The year or so that she spent trying to buy a house also gave her time to become educated in the home-buying process, so she knew, for example, that she’d need a renovation mortgage.
Dunn, who owns Sisterbrother Management commercial artist agency, took out about $83,000 for renovations on the 1921 house in Kings Highway. That had to cover all new electrical, heating and air conditioning, a roof and most of the plumbing, besides cosmetic upgrades.
She made the budget work in part by leaving most of the home’s original shiplap exposed.
She also went with an Ikea kitchen.
“It’s just so solid and easy to work with and inexpensive, comparatively,” she says.
Fisher & Paykel, a client of Sister Brother photographer Casey Dunn [no relation], offered her a range, hood and fridge at cost.
For the tiny master bathroom, she looked to Craigslist, finding a 48-inch bathtub in Oklahoma.

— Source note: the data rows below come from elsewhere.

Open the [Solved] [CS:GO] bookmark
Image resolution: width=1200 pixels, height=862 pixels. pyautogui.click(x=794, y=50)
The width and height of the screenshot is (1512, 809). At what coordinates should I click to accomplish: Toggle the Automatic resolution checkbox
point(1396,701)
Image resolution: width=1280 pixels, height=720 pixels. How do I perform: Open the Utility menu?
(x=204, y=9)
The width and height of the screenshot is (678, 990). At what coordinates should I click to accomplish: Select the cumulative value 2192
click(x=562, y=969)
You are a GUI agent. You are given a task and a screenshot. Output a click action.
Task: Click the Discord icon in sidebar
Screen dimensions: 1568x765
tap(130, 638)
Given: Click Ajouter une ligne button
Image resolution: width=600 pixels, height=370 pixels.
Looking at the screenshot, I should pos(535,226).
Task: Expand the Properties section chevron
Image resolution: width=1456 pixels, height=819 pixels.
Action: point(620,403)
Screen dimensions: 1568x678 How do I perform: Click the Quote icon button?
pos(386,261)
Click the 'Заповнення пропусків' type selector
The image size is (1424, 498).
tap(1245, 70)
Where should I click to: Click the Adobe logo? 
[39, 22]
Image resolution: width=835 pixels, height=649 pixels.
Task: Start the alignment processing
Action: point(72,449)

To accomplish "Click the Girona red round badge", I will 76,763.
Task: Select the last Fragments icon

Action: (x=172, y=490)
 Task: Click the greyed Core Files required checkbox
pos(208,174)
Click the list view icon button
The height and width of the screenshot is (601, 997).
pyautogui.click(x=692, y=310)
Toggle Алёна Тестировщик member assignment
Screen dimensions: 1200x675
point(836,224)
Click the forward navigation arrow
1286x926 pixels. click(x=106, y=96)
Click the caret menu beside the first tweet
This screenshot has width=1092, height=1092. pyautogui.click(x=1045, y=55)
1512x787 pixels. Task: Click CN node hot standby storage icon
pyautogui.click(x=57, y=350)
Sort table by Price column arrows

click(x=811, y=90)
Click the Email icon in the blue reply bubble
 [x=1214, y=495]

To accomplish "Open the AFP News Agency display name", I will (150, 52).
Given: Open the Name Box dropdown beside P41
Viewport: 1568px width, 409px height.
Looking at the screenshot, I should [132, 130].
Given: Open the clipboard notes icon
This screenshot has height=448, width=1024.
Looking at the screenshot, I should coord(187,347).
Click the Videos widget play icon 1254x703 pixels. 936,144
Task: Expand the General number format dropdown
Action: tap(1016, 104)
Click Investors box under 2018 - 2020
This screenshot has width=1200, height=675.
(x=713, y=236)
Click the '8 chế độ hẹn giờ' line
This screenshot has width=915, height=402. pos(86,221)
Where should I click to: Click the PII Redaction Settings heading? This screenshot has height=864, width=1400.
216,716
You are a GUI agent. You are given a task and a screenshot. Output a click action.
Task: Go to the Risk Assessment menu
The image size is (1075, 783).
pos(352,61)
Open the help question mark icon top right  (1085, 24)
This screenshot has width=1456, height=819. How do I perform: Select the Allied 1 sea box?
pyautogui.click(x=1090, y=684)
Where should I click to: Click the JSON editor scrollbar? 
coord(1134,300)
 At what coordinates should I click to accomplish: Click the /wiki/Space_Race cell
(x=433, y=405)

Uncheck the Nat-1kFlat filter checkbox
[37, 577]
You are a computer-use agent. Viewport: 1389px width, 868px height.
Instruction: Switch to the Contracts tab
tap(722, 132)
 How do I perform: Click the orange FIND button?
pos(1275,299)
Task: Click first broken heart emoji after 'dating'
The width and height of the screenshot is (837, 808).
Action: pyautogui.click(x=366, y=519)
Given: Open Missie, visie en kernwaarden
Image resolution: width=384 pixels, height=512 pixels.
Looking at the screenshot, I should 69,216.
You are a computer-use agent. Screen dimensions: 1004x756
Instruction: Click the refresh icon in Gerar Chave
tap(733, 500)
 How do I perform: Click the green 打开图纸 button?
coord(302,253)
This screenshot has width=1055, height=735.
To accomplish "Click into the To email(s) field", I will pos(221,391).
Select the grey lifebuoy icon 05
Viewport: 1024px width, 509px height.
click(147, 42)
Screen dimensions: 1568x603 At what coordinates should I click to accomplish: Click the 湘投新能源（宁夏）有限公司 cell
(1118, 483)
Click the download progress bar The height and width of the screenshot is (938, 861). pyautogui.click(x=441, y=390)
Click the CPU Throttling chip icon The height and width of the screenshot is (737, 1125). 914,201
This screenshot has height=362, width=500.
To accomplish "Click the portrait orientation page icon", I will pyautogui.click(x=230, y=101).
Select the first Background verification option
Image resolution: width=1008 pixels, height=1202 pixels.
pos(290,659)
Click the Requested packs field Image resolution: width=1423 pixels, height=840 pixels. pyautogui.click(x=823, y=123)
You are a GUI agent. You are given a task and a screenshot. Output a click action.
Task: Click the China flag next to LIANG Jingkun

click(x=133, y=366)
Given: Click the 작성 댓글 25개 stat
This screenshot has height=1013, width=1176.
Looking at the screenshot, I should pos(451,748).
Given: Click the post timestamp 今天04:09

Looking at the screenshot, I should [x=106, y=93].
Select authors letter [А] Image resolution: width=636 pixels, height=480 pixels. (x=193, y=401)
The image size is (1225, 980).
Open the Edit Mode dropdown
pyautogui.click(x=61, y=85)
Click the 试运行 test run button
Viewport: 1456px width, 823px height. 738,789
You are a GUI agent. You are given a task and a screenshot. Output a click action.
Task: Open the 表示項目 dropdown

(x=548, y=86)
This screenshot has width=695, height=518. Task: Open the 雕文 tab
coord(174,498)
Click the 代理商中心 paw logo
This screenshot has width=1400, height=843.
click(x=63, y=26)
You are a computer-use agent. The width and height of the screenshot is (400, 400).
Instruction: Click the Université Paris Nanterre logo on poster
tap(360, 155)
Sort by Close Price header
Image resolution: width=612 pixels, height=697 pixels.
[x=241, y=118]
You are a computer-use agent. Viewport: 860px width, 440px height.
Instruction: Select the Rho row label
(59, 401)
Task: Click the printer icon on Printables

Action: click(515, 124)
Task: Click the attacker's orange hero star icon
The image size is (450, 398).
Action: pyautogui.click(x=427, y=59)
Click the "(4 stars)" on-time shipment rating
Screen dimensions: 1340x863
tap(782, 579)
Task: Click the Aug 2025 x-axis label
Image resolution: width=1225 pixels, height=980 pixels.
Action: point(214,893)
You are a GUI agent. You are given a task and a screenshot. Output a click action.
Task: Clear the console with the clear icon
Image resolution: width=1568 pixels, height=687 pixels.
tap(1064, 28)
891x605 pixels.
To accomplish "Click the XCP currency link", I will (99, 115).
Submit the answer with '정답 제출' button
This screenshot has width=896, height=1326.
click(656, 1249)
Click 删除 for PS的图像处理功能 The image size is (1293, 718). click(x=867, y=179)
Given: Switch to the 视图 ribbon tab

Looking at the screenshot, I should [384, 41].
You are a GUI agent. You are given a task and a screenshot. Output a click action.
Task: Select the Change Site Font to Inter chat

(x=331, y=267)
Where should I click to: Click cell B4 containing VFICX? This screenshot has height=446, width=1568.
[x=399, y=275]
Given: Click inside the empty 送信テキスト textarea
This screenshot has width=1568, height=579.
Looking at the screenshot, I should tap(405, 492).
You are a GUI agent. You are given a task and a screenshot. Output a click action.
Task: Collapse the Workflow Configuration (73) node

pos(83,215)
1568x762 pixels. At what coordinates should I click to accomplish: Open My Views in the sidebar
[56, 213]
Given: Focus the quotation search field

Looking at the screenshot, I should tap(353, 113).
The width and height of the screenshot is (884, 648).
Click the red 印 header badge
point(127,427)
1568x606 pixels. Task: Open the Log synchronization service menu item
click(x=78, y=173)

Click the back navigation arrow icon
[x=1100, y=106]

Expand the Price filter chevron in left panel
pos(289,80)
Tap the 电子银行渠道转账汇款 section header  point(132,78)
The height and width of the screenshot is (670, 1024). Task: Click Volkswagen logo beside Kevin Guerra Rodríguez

She met a guy in a parking lot to buy the perfect corner sink, and just as he handed it to her, he dropped the box.
“He goes, ‘You can just have it,’ ” she says, and it only has a small chip near the back.
The full renovation took about six months.
Now Dunn is working on another renovation in Oak Cliff, this time a commercial building in Vermont Village for her company’s headquarters.
“This process of renovation, I love it,” she says.